If you do not know what are Flash Loans and how they work, this article will help you to understand. A flash loan is a type of loan that crypto traders can use to facilitate the buying and selling of different types of cryptocurrencies on exchanges.
What are Flash Loans?
Flash Loans are a way to borrow large amounts of tokens and repay them without providing any collateral. The problem is that both have to be done in a single transaction (one block in Ethereum) with a certain borrowing fee.
Additionally, anytime you trade cryptocurrencies, flash loans encapsulate the entire transaction (from borrowing to repayment) in a single instant transaction.

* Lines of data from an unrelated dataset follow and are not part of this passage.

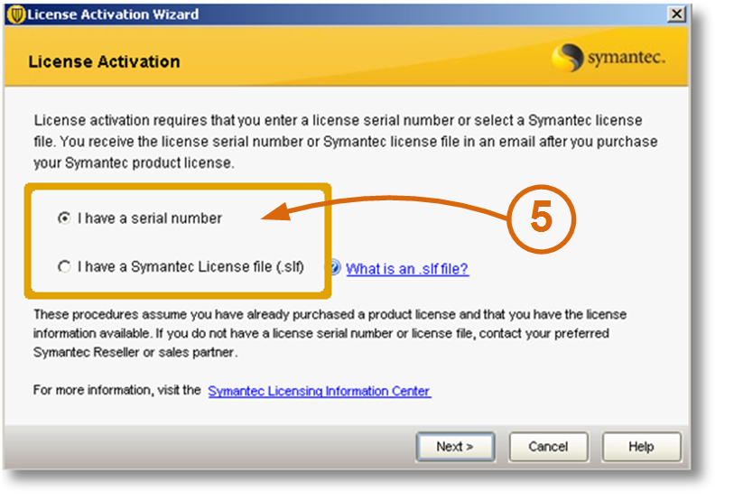Click the "symantec." wordmark text in header
The height and width of the screenshot is (501, 734).
[x=626, y=60]
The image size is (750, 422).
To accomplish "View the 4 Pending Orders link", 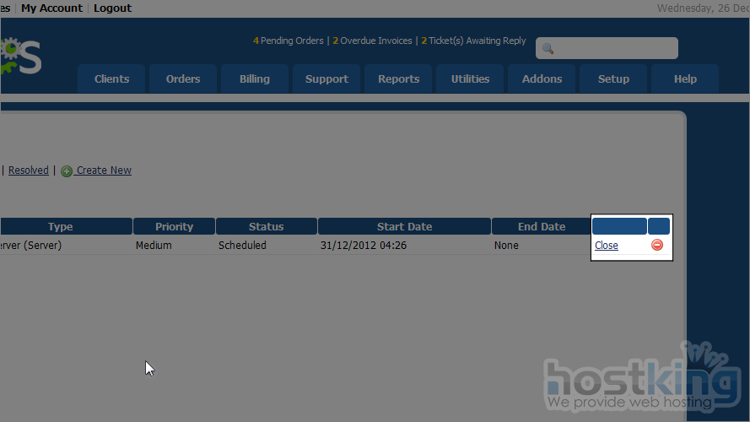I will pos(288,41).

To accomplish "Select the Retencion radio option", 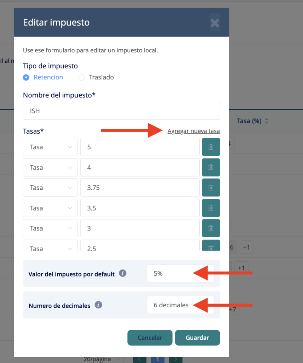I will tap(26, 77).

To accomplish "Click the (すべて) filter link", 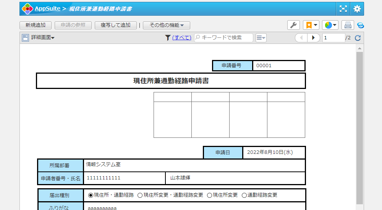I will coord(182,38).
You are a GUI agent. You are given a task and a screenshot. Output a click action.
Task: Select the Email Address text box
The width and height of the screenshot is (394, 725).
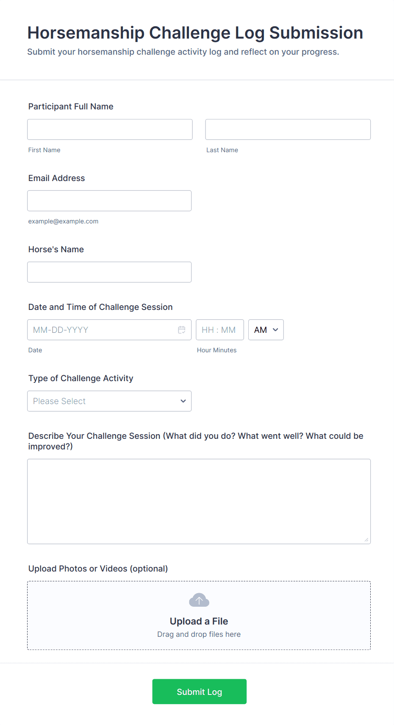[x=109, y=201]
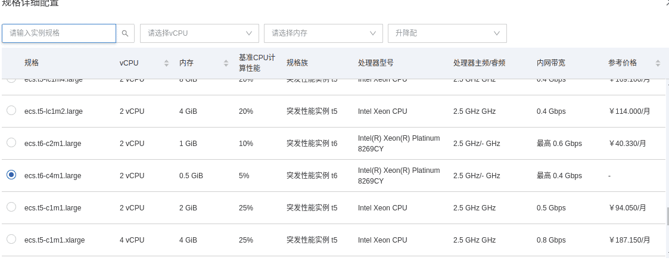This screenshot has width=669, height=270.
Task: Select the ecs.t5-c1m1.xlarge radio button
Action: pos(11,240)
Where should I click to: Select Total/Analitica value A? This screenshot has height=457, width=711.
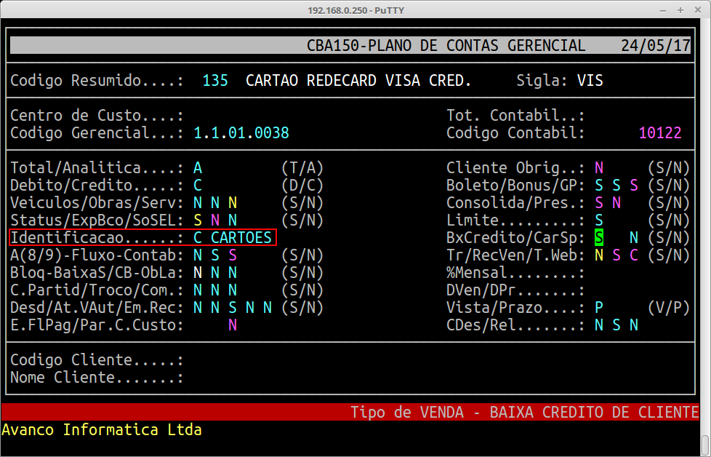coord(198,167)
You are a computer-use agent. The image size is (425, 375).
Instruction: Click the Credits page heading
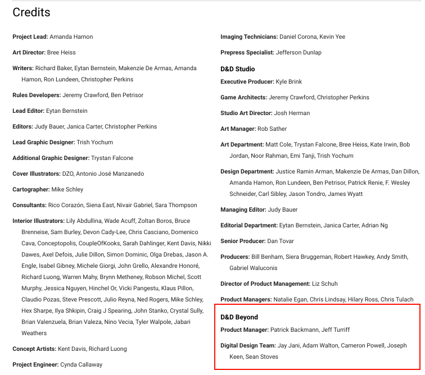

While they are available on multiple platforms, flash loans started with Aave, a lending platform built on and powered by Ethereum. As of December 2021, Aave has issued more than $5 billion in flash loans, some of which are in the hundreds of millions of dollars.
How do Flash Loans work?
If you're not a developer or have a limited technical background, here's what you should know: a smart contract lists the terms of the loan, and then uses the borrowed funds to actually execute the trade for the trader. It all happened in an instant.

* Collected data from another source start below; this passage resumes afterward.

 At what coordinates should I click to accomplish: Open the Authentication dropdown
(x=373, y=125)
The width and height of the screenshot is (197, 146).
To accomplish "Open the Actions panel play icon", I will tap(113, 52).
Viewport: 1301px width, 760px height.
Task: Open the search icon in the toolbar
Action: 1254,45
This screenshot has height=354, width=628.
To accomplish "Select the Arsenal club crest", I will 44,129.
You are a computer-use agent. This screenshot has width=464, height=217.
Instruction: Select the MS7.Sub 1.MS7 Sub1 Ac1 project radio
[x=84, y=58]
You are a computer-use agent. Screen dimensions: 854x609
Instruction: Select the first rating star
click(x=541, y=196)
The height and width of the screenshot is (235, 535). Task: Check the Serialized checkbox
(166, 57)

Smart contracts specify the terms and use of the lent funds to conduct instant transactions on behalf of the borrower. If the flash loan generates profit, a fee of 0.09% is usually charged.

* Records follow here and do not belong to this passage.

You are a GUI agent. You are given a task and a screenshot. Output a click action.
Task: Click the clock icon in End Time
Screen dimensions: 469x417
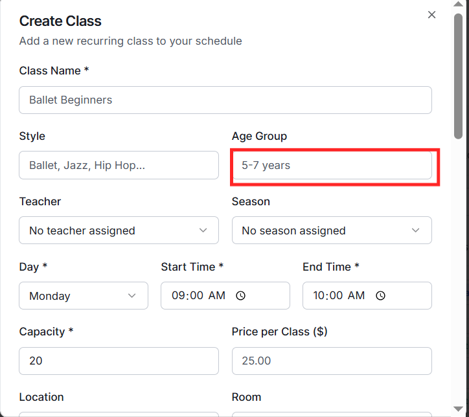381,296
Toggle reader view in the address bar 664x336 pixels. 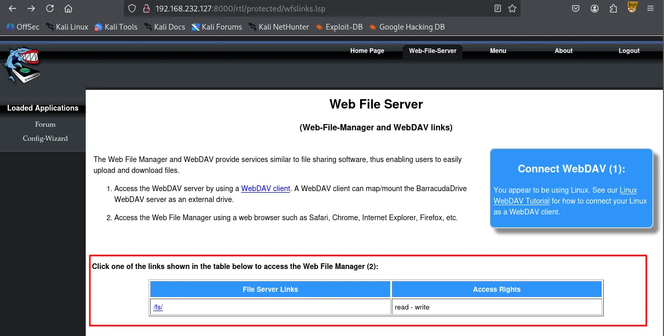498,8
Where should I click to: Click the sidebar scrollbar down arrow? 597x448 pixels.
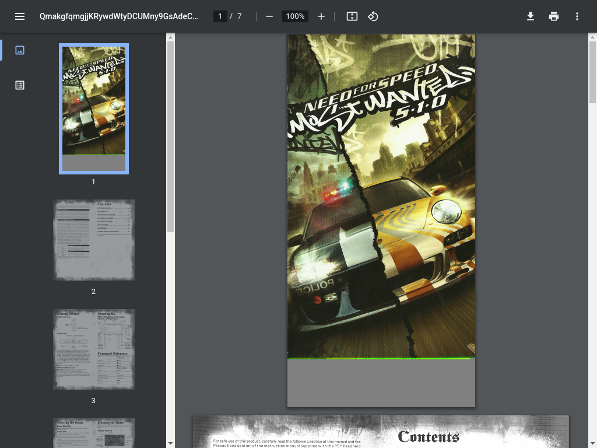pos(171,443)
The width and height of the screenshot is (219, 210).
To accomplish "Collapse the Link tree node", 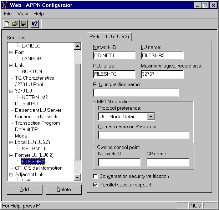I will tap(11, 65).
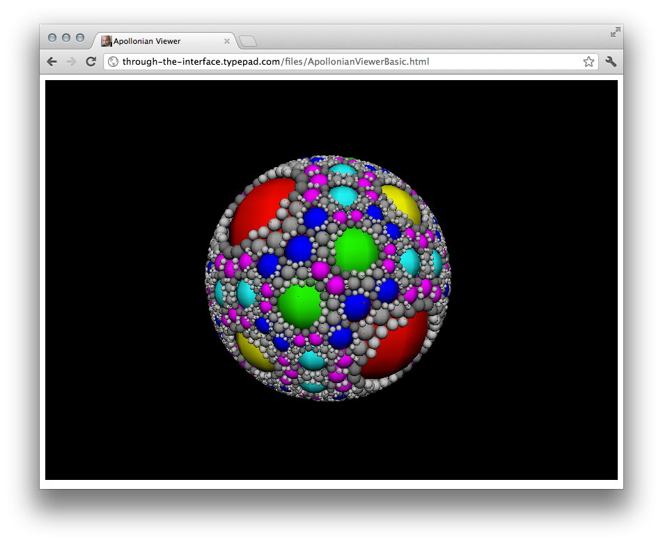Select the upper large green sphere
The image size is (663, 544).
point(356,249)
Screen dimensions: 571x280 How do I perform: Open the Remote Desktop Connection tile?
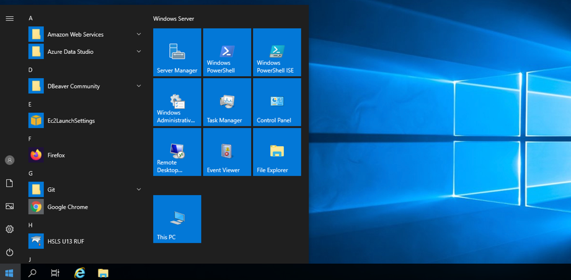click(x=177, y=152)
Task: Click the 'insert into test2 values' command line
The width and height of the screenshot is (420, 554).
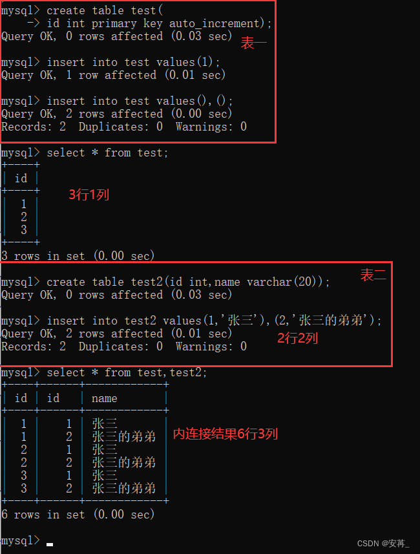Action: point(191,321)
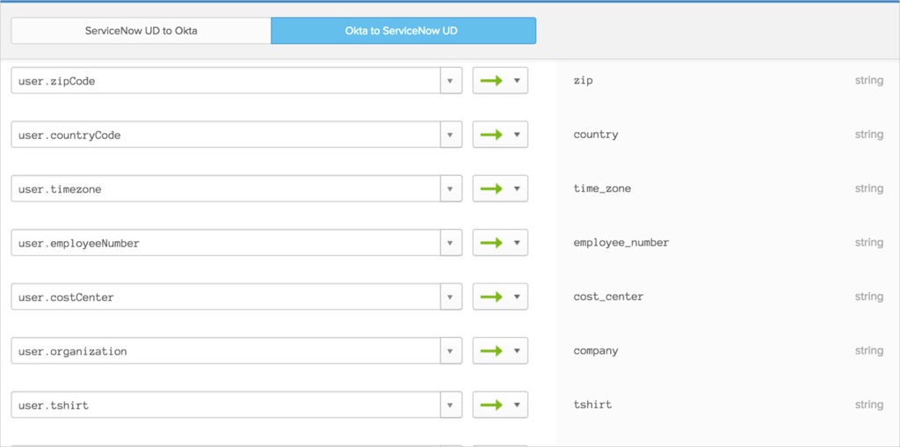
Task: Click the green arrow for the tshirt mapping
Action: point(492,405)
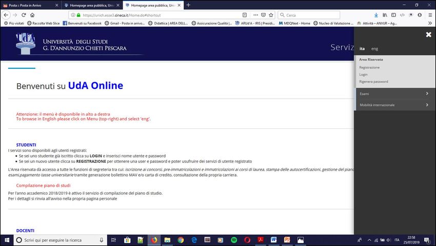Expand Mobilità internazionale section
This screenshot has width=436, height=246.
point(394,105)
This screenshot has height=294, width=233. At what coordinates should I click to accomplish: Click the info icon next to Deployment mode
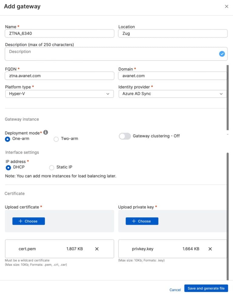pos(46,132)
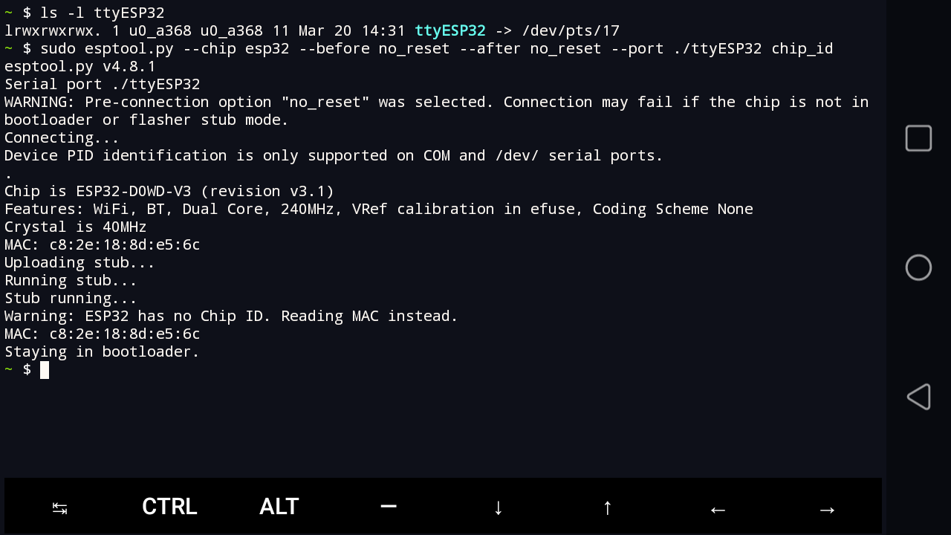Go to home screen via the circle button
Screen dimensions: 951x535
(x=918, y=268)
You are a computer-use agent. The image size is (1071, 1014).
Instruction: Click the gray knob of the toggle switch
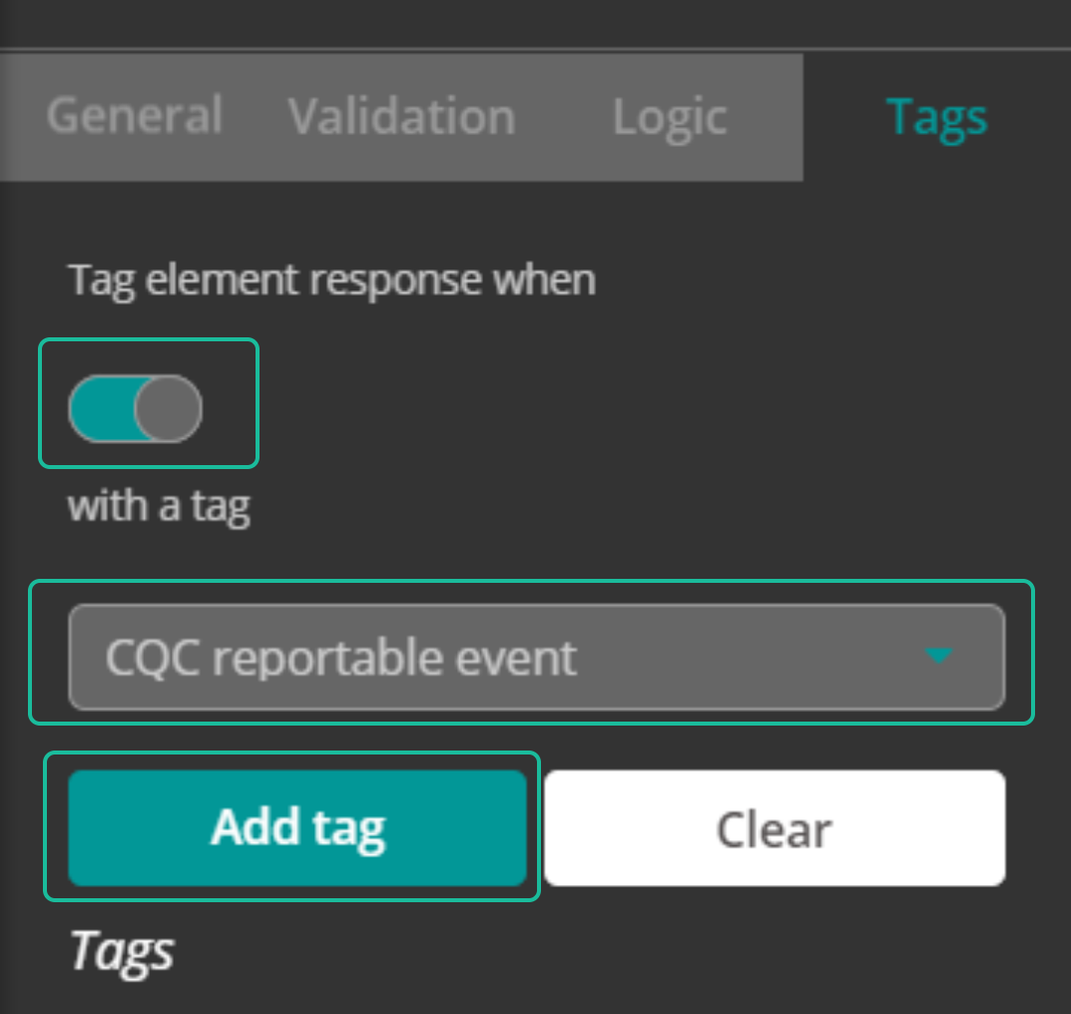tap(168, 408)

On platforms like Aave, flash loans usually work like this:
- Borrowers apply for a flash loan on Aave.
- Borrowers create transaction logic to try to make a profit, such as sales, DEX purchases, trades, etc.
- The borrower repays the loan, earns a profit, and pays a fee of 0.09%.
- If any of the following occurs, the transaction is reversed and funds are returned to the lender:
- Borrower does not repay the principal
- Trading does not bring profit
The above conditions indicate that the stipulations in the smart contract are not fulfilled. Therefore, the funds are returned to the lender immediately. In theory, flash loans are a low-risk option for both borrowers and lenders. Flash loans are often seen as an easy, low-risk way to tap liquidity.
Conclusion
I believe now you know what are Flashloans and how do they work. Flash loans may or may not be part of your crypto investment strategy. You've probably been asking "what the heck is a cryptocurrency?" instead of trying to figure out how to borrow money to make arbitrage money.